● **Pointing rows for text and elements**
****************************************
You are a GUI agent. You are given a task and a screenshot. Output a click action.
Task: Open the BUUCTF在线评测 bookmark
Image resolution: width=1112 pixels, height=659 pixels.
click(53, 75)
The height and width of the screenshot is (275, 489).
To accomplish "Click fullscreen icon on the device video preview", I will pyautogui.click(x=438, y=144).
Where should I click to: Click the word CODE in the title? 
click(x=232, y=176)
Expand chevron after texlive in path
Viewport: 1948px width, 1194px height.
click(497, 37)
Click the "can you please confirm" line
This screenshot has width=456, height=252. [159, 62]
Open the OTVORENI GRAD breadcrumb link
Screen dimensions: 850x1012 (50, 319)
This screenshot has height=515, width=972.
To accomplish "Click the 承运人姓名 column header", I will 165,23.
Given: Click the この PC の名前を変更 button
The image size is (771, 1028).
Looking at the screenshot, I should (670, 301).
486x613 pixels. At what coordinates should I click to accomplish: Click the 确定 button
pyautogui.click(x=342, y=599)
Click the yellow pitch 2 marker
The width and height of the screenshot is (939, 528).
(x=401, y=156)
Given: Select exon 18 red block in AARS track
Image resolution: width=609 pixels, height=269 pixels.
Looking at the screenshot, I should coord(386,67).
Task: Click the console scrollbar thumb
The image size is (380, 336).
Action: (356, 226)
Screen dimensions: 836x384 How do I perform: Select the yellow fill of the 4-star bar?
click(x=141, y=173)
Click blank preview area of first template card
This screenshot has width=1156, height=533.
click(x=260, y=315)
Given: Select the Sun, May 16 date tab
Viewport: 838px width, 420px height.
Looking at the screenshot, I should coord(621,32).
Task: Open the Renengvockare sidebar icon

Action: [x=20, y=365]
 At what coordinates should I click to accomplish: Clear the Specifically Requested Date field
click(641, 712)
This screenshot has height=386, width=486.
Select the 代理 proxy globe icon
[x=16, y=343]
****************************************
● **Brief**
Rewrite the rows from the first one up to and including the line containing "Looking at the screenshot, I should coord(386,67).", swapping "bookmark" for "tab" and leaving everything else as it is.

● **Exercise response**
You are a GUI agent. You are given a task and a screenshot. Output a click action.
Task: Open the BUUCTF在线评测 tab
Image resolution: width=1112 pixels, height=659 pixels.
click(53, 75)
The height and width of the screenshot is (275, 489).
To accomplish "Click fullscreen icon on the device video preview", I will pyautogui.click(x=438, y=144).
Where should I click to: Click the word CODE in the title? 
click(x=232, y=176)
Expand chevron after texlive in path
Viewport: 1948px width, 1194px height.
click(497, 37)
Click the "can you please confirm" line
This screenshot has width=456, height=252. [159, 62]
Open the OTVORENI GRAD breadcrumb link
Screen dimensions: 850x1012 (50, 319)
This screenshot has height=515, width=972.
To accomplish "Click the 承运人姓名 column header", I will 165,23.
Given: Click the この PC の名前を変更 button
The image size is (771, 1028).
Looking at the screenshot, I should (670, 301).
486x613 pixels. At what coordinates should I click to accomplish: Click the 确定 button
pyautogui.click(x=342, y=599)
Click the yellow pitch 2 marker
The width and height of the screenshot is (939, 528).
(x=401, y=156)
Given: Select exon 18 red block in AARS track
Image resolution: width=609 pixels, height=269 pixels.
Looking at the screenshot, I should coord(386,67).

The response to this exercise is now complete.